Voluntary manslaughter, the original charge against Elkins, means killing someone without malice. It ranks just below second-degree murder, which involves killing with malice but without premeditation.
Carol Yerkes believes Moore simply wanted to clear the case and thus offered an overly lenient plea deal. She also asserts that he didn’t pursue Miller, who had fled the scene of the murder. (Moore, however, said the Police Department had “left no stone unturned” in attempting to track down Miller.) Also, notes Yerkes, because a jury never heard the case, no mention was made of some potentially significant evidence—such as the autopsy report’s finding that some of her son’s wounds had been inflicted from behind.
“The way the whole thing was handled, it just wasn’t right,” she says. “[Moore] wants solved cases—I don’t think he cares how they’re solved. I don’t believe justice was done.”
As a result of the plea bargain, Yerkes says she was denied money from the N.C. Crime Victims Compensation Commission, since the involuntary-manslaughter conviction led the commission to rule that her son had contributed to his own death. And though the family later won an $11,000 wrongful-death ruling against Elkins, Yerkes says they’re unlikely to see any money, since her lawyer told her Elkins had no income.
Moore asserts, however, that without eyewitness testimony saying Elkins struck without provocation, it would have been hard to make a harsher charge stick.
“I can’t prove excessive force—you’ve got two people that have been drinking; they’ve fought before. [Elkins] said that Yerkes had started hitting him in the head, and I can’t prove otherwise.” Moore added that Elkins had no previous criminal record and, when apprehended by the police, had expressed regret and admitted that he’d killed Yerkes.
In a 2003 case, however, Moore sought second-degree murder charges against Hermenegildo Martinez, who killed another man with a knife in a bar fight (Martinez fled, but was later captured). And in yet another case, the district attorney charged Linda Evans with first-degree murder in her boyfriend’s death. Evans claimed self-defense, saying he’d tried to rape her. But prosecutors asserted that Evans had used excessive force, because she’d reloaded the gun after shooting him twice. After a hung jury, the charge was lowered to voluntary manslaughter.
Asked why he’d sought a lesser conviction in the Yerkes murder, Moore said: “Each case had facts. I still believe [Evans] was guilty; it’s difficult for the state to convict on first-degree murder.” As for Martinez, “It didn’t appear there was any provocation, and he ran.”
Besides having previously fought with Elkins, noted Moore, Yerkes had a prior assault conviction for a 2003 fight with his father, whom he struck with a lamp, inflicting injuries that required 11 stitches.
“In the letter [Yerkes’ father] sent to the police, unsolicited, he said he was worried his son was going to kill him,” Moore explained. And if the case had gone to trial, “the defense is going to see that history—we would have been required to turn it over.”
But according to Carol Yerkes, her husband’s injuries were an accident, and once Jay saw his father bleeding, he was shocked and stopped striking him.

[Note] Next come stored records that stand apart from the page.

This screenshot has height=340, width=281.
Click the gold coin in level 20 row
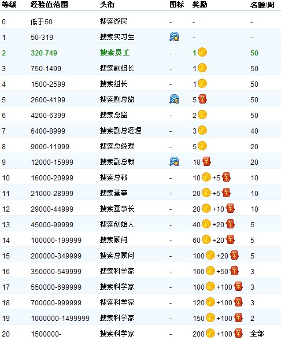[x=210, y=333]
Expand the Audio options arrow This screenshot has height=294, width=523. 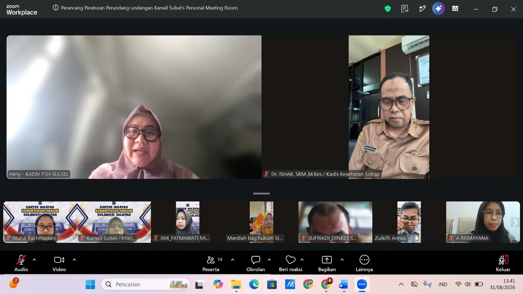tap(34, 260)
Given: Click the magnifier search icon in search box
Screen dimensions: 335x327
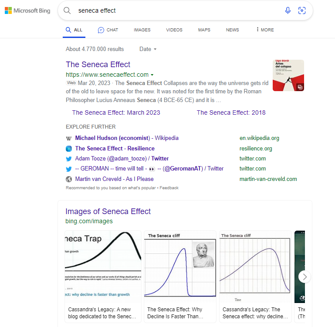Looking at the screenshot, I should 67,10.
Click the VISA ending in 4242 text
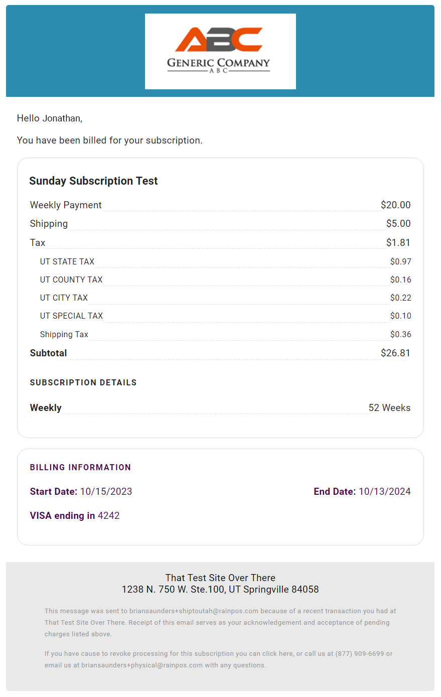This screenshot has width=441, height=697. (x=75, y=515)
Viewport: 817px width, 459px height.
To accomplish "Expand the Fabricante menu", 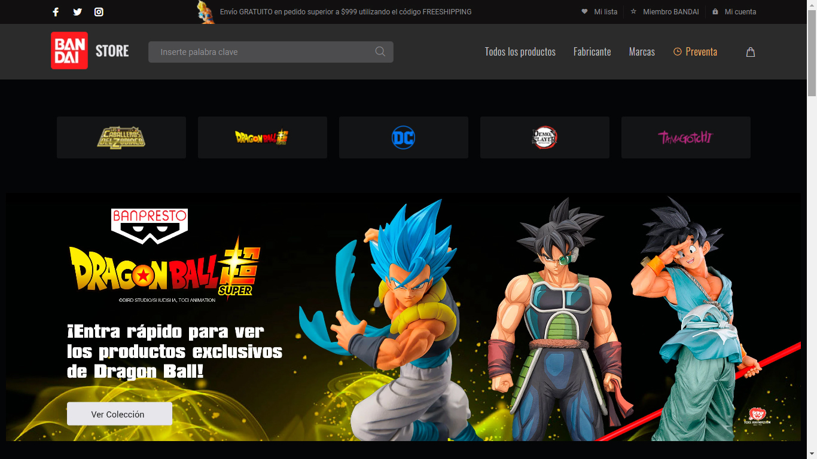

“[Jay’s father] wrote that letter just after it happened—it made it sound a lot worse than it was,” she said. “It doesn’t have a thing to do with what happened that night.”
The family later reconciled, and at the time of his death, Jay was once again living with his parents.
Since the sentencing hearing, Yerkes has continued her efforts to publicize her son’s case, writing articles in local newspapers and pressing for change in the district attorney’s office, as well as working to form JAY.
“I want to be an advocate to help others make it through their grief and frustration of dealing with our sometimes-unfair justice system in Asheville,” Yerkes told Xpress. “Until those who have not been a victim of a crime are as outraged as those who have been, nothing will change.”
Advocacy group launched
The first meeting of Justice Advocates for You will be held Thursday, April 17, at the Shoney’s on the Smoky Park Highway, starting at 7 p.m.